Additionally, a unit all acts on one initiative round. Take the lowest initiative score (though for smooth game play, each figure should be identical in a group) and use that when they join the battle. Aside from that, battle runs just as it does in D&D 4th edition. Pre-Campaign Scalemail is usually played as a war game. If this is the case, then use the rules ahead. At the beginning of the campaign, the world is mapped out. Cities, mountains, plains, forests, and all other terrains are sketched out on a piece of paper. This paper should have 1”x1” squares, known as “quadrants.” Each quadrant should have terrain marked within it. For villages and cities, they should have one quadrant designated to them. For metropolises, this can be done in different ways. For especially large metropolises, they could theoretically represent a 3x3 quadrant space. If your players are good with it, you can do this for each city or just each capital. This is to

represent an invading force entering a city and slowly battling inward. Now this can be done in a multitude of ways. The map could be copied from a previous source with 1”x1” quadrants laid over it, to recreate a war or scenario. Alternately, each side could be exactly the same to insure absolute

fairness (but what war has ever been fair?) By the time the overworld map is completed, each player should agree with its layout.

After the map has been assembled and the players agree to play it, each side is given a number of points to spend on their beginning forces. For a standard game, an amount of points equal to 100 is

good enough; it allows each side to buy plenty of cheap units, a few very well-skilled units, or a mix of the two.
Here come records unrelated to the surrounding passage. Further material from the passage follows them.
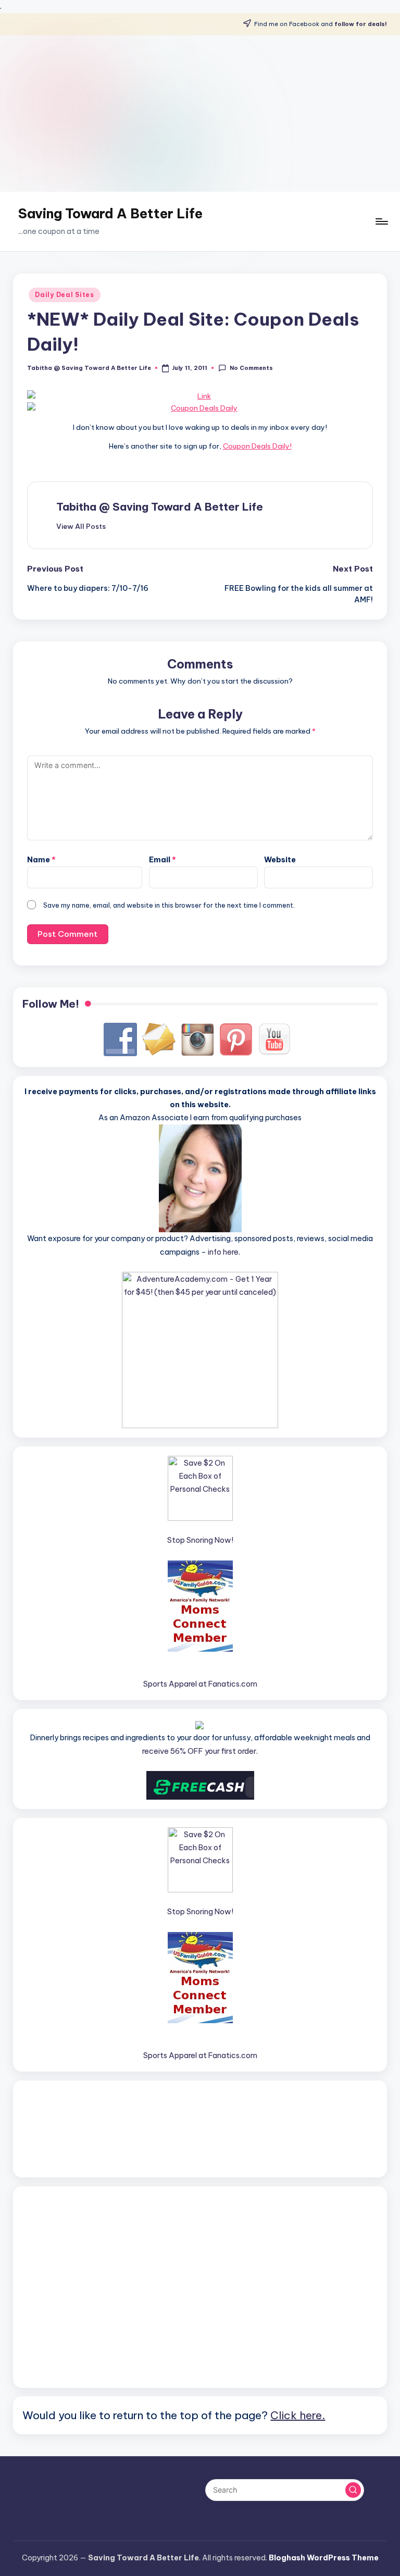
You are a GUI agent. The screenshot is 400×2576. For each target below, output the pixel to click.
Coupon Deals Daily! (257, 446)
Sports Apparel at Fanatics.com (200, 1684)
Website (280, 859)
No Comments (251, 367)
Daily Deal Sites (64, 295)
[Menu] (381, 221)
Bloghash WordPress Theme (324, 2557)
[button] (81, 526)
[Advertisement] (200, 114)
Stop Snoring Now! (200, 1540)
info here (223, 1252)
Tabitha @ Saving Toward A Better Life (159, 506)
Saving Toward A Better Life (110, 213)
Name (41, 859)
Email (162, 859)
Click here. (297, 2415)
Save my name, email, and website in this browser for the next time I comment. (169, 905)
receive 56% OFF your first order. (200, 1751)
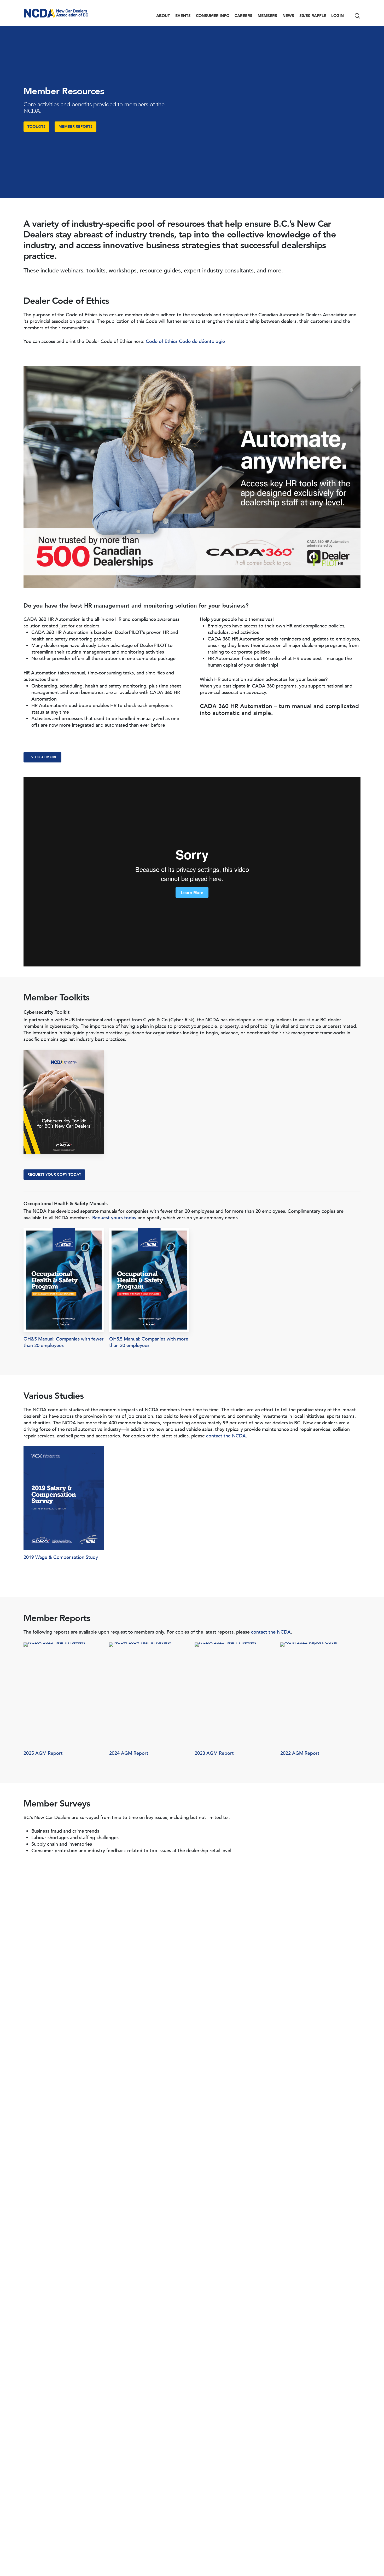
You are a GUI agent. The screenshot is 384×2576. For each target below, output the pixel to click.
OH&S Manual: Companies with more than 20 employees (148, 1342)
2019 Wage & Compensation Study (61, 1557)
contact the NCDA (226, 1436)
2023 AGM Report (214, 1753)
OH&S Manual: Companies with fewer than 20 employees (64, 1342)
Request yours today (114, 1218)
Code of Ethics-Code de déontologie (185, 341)
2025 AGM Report (43, 1753)
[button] (36, 126)
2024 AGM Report (128, 1753)
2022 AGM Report (299, 1753)
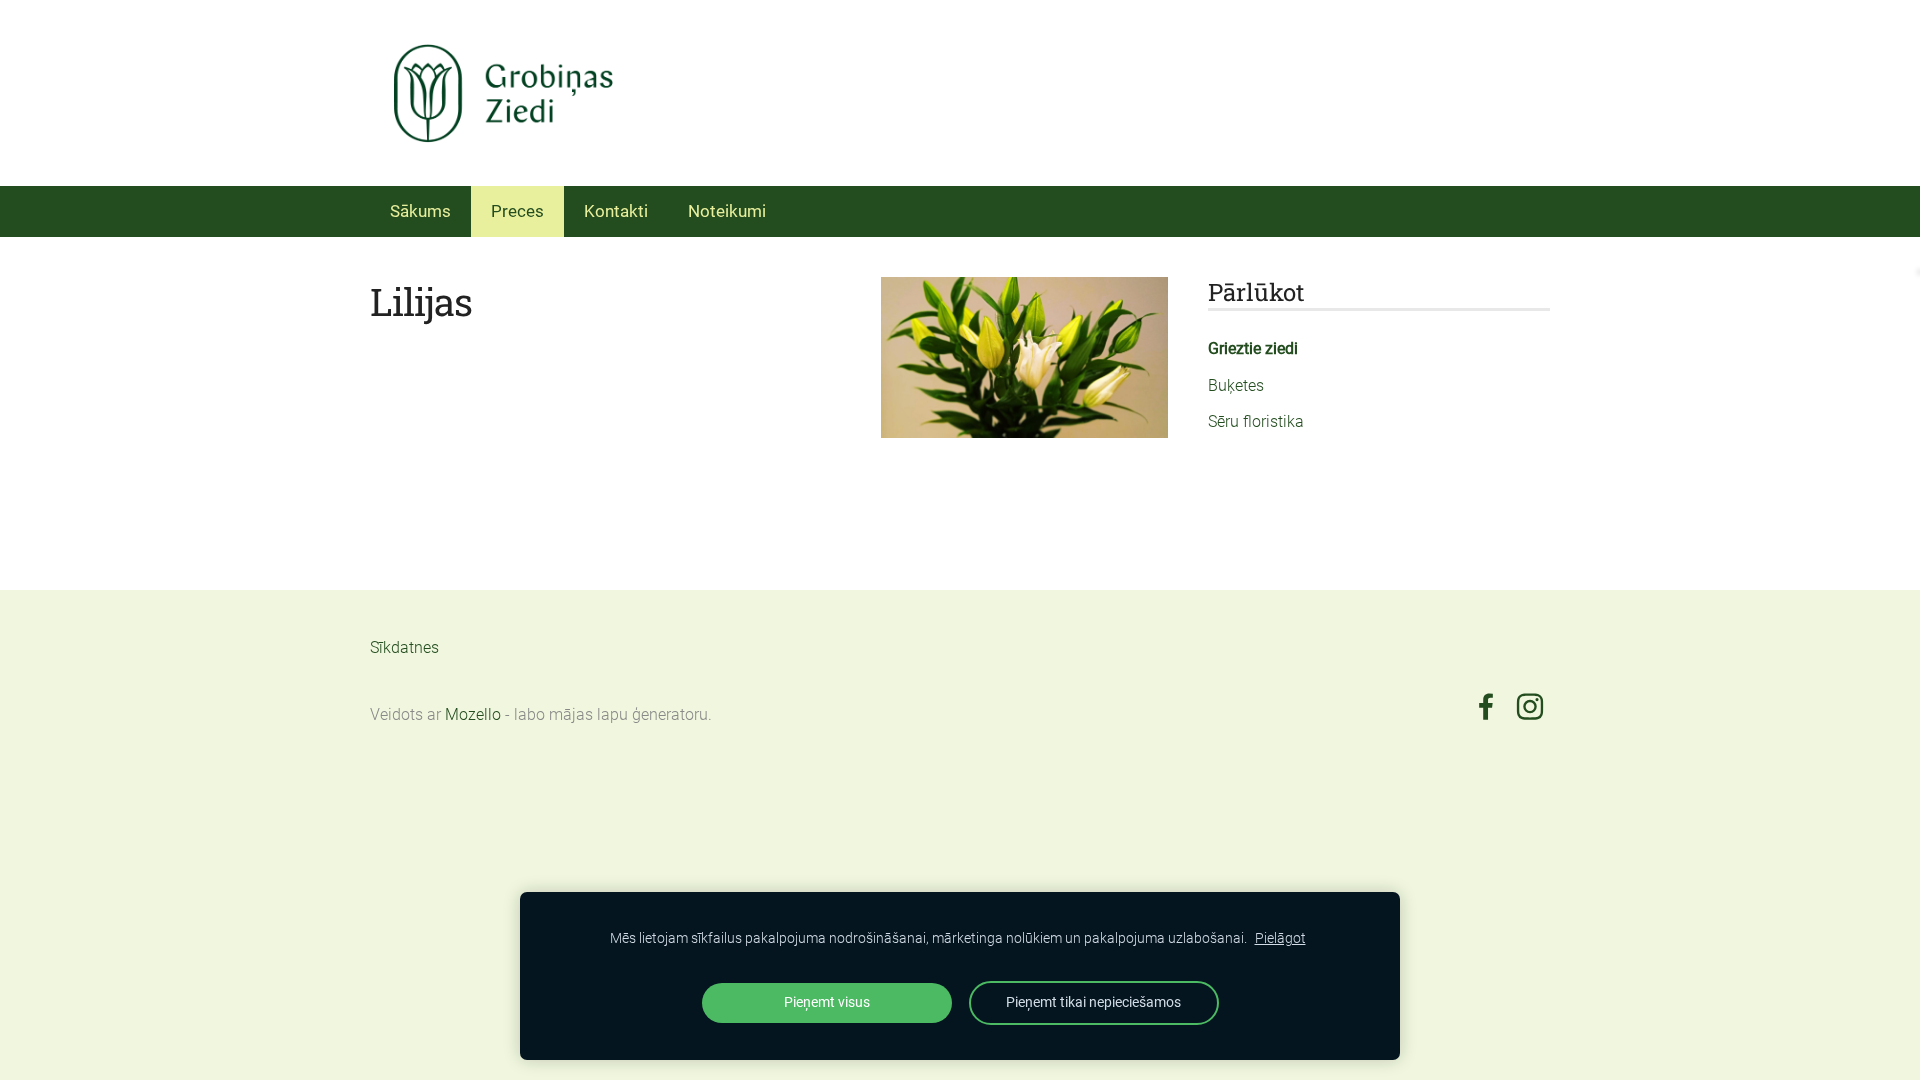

Though, the amount of points at the beginning of the game should be up to the players and agreed to on all sides. This is especially so if recreating scenarios. After units have been bought, each side picks a sphere of influence. For a standard campaign, this shouldn’t be a large space on the map. It should be big enough to situate their units on the map. Again, if the game is striving towards recreating a scenario, make the sphere of influence appropriate for each side.